A fintech FictorPay foi alvo de um ataque cibernético que desviou R$ 26 milhões de clientes no último domingo, 19. O ataque foi revelado pelo site PlatôBR, e confirmado pelo Broadcast (sistema de notícias em tempo real do Grupo Estado).

O ataque ocorreu devido a um vazamento de credenciais da empresa de software Dilleta Solutions, que presta serviços para a fintech do Grupo Fictor.

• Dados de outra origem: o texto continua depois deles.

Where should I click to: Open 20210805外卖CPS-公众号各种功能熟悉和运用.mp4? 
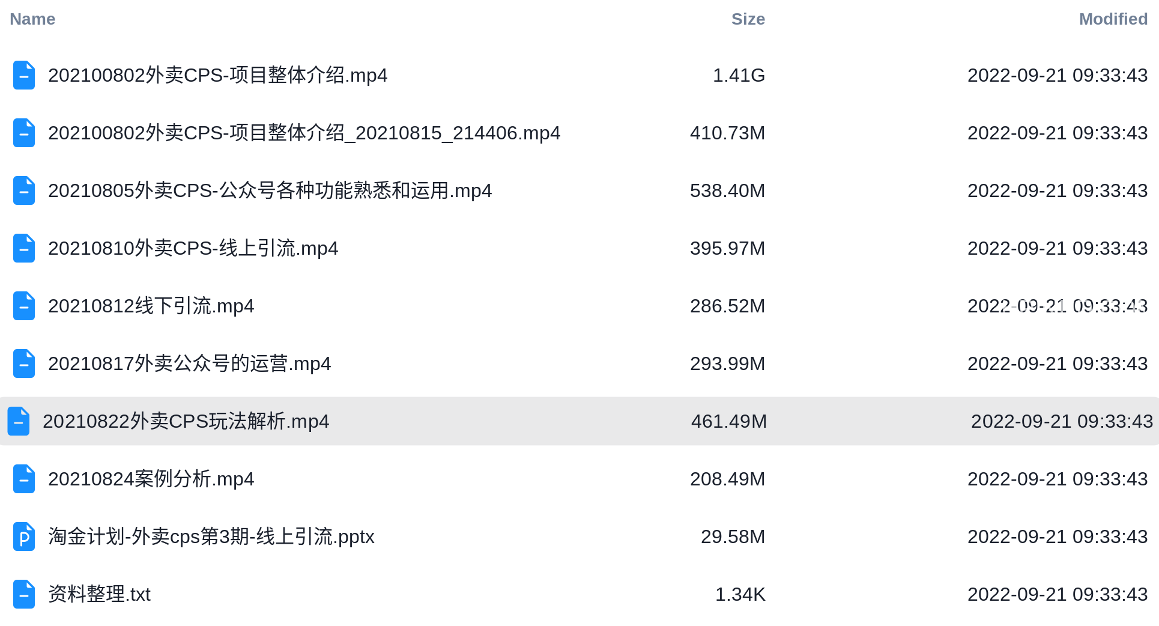tap(270, 190)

A Dilleta confirma que foi vítima de uma invasão em seus sistemas. A empresa comunica em nota que está colaborando com as autoridades policiais para auxiliar na investigação do ocorrido e na identificação do seu autor. Segundo fontes, outros parceiros da Dilleta teriam sido afetados e o total desviado seria de pelo menos R$ 40 milhões.

A FictorPay afirma em nota que não teve seus sistemas afetados diretamente. A Celcoin, que presta serviço de bank as a service (BaaS) para a FictorPay, também informa que o ataque cibernético não foi direcionado à sua estrutura. Uma empresa de bank as a service fornece infraestrutura tecnológica para companhias que querem oferecer serviços financeiros.

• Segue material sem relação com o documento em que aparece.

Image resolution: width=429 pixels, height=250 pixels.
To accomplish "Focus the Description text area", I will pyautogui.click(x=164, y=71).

No domingo, a Celcoin, alertada pelo próprio Banco Central (BC), comunicou à FictorPay a movimentação atípica em contas de clientes, com saídas via Pix em volumes acima do habitual.

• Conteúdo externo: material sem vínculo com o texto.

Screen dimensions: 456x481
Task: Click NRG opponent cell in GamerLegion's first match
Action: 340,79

A startup Dilleta foi fundada em 2014 por Michel Cusnir. A empresa surgiu dentro da Universidade Estadual de Campinas (Unicamp) e fica sediada atualmente no Parque Científico e Tecnológico da universidade. Tem mais de 110 funcionários e atua com o desenvolvimento de software e aplicativos.

Limite para transações via Pix

O ataque no fim de semana aumentou a preocupação do BC com o limite de valores para transações via Pix. A autarquia avalia impor limite ao montante para operações a todas as instituições, não só as que usam Prestadores de Serviços de Tecnologia da Informação (PSTIs).

Depois de ataques contra instituições financeiras, o BC estabeleceu em setembro um limite de R$ 15 mil para transações Pix para instituições não autorizadas ou que se conectam à Rede do Sistema Financeiro Nacional (RFSN) via PSTIs.

Uma limitação também nas transações para instituições autorizadas já estava em estudo na autarquia, e ganhou caráter de urgência após o ataque do último domingo, segundo pessoas que acompanham o tema de perto.

A FictorPay não é participante do Pix, e depende de outras empresas para ter acesso ao sistema. No entanto, as transações realizadas no domingo não partiram de PSTI, o que significa que não tiveram de respeitar o limite de R$ 15 mil por movimentação.

A Celcoin – uma empresa autorizada pelo BC e participante direta do Pix – ofertava à FictorPay integração ao sistema de pagamentos, no modelo conhecido como “Pix Indireto.” Na prática, ela servia como titular da conta de pagamentos instantâneos.